Meissonier was born in Lyons, France in 1815 At an early age, his family relocated to Paris, where the young boy received rudimentary training as a pharmacist. After an encounter with Leon Cogniet, a popular French classicist painter, Jean-Louis petitioned his parents to be released from his duties in the pharmacy in order to begin training as an artist.
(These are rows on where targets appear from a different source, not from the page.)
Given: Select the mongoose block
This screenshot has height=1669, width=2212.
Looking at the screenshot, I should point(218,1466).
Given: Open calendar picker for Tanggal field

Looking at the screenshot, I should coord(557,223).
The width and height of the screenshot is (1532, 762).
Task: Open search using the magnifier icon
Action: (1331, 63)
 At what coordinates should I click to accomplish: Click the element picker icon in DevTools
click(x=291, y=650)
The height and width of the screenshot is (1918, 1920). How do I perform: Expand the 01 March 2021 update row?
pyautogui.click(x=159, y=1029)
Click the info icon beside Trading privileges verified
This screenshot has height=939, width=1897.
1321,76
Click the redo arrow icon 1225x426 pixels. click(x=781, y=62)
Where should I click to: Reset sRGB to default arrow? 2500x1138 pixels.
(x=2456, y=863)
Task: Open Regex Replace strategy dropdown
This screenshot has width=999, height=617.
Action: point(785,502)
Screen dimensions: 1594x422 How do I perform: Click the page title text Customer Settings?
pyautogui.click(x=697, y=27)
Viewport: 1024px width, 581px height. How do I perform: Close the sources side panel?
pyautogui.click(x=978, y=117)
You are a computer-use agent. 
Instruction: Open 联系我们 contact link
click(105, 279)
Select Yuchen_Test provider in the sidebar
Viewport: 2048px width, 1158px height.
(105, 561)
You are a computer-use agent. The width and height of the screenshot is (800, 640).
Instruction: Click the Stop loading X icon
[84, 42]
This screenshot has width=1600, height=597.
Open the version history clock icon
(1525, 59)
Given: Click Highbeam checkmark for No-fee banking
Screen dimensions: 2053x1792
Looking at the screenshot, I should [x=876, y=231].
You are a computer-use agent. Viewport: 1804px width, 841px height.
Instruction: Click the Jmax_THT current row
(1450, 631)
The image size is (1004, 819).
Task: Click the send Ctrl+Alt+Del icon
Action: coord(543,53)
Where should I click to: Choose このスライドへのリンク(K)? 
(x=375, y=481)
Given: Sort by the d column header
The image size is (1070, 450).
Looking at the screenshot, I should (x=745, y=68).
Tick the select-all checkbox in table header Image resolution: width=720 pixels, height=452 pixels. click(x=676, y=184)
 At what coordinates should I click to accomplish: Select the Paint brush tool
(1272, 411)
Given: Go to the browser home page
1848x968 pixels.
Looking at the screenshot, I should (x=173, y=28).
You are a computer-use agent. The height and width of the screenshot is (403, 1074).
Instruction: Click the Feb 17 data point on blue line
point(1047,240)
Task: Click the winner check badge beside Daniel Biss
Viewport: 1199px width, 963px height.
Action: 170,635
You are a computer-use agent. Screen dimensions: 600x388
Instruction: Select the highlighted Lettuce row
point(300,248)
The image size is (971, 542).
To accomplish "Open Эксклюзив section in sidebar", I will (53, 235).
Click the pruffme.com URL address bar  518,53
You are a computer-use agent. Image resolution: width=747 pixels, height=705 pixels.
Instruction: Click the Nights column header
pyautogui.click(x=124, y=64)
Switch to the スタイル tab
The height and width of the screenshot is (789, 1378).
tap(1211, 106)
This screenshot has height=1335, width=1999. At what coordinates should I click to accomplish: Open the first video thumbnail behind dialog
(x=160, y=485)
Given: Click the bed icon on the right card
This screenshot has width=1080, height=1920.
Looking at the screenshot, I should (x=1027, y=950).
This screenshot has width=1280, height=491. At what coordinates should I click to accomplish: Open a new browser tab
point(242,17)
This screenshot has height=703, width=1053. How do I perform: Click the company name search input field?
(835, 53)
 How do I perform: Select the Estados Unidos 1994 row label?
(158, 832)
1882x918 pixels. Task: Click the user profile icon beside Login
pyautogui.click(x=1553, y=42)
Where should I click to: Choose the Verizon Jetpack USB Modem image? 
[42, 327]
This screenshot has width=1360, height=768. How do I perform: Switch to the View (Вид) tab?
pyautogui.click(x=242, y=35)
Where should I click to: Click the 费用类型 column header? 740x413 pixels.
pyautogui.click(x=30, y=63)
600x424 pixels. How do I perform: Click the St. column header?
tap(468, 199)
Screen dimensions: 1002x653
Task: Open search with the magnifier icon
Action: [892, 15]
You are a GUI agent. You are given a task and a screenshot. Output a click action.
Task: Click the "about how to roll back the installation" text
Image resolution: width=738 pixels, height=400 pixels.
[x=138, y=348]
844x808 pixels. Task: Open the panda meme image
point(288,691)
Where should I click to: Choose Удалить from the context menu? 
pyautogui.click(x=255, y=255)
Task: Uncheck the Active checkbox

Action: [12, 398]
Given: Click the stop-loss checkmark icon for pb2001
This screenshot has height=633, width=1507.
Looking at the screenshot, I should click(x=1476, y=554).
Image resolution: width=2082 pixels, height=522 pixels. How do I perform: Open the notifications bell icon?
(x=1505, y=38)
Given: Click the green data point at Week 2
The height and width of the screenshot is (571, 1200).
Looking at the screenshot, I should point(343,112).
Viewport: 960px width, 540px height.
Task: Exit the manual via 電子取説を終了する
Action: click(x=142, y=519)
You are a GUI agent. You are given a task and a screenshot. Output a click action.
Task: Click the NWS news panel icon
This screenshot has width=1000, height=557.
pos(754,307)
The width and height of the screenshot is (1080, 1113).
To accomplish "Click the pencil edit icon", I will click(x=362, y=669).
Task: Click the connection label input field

Under Cogniet’s tutelage, he began producing several portraits, the subjects of which were often citizens of his neighborhood.
For the next decade, he made his living as an illustrator, producing works for literary works such as Alphonese de Lamartine’s “La Chute d’un Ange.” Through these works, the public became increasingly aware of Jean-Louis’ artistic talent. He found himself drawn to the “genre” school of painting, in which artists attempted to represent ordinary domestic scenes and customs of the Middle Ages and Renaissance periods. Although Romanticism was quickly replacing this less extravagant form of art, Meissonier breathed new life into the genre with his depictions of 16th century lifestyles and the Regency.
During the Franco-Prussian war, he served as a colonel in a “regiment de marche” . For his services, he was awarded multiple honors, progressing in rank and prestige and culminating in his receipt of the Grand Cross in 1889. His efforts throughout the military conflict and subsequent honors directly affected his later artistic career.
In 1859, the artist was commissioned to paint a depiction of the “Battle of Solferino”, a recent victory for Napoleon III against the Austrian army. This assignment fundamentally changed his approach towards painting. Following the completion of the “Battle of Solferino” he devoted himself to works depicting celebrated events from French history. Noted paintings from this period include “1814”, completed in 1864 and “Desaix to the Army of the Rhine,” completed in 1867. The popularity of these works elevated Jean-Louis popularity immensely, allowing him to command large fees for his work.
The conceptualization and intensive study undertaken for each work is a testament to the artist’s attention to detail. Countless sketches were completed and arranged before work on the actual painting began. “1807,” completed in 1875, was painted over a span of 14 years.
In 1883, he was chosen as president of the Great National Exhibition, a gathering of France’s artistic talents. Several of his works were displayed, including “The Pioneer,” “The Army of the Rhine” and “The Arrival of the Guests.”A visit can be made at the www.paintingkits.net to remember the colors used in the paintings. In the exhibition, the prices of the paintings with natural colors will be high.
In 1890, Meissonier was chosen to become the first chairman of the recently reorganized. Soci©t© Nationale des Beaux-Art. He died in January, 1891 in Paris.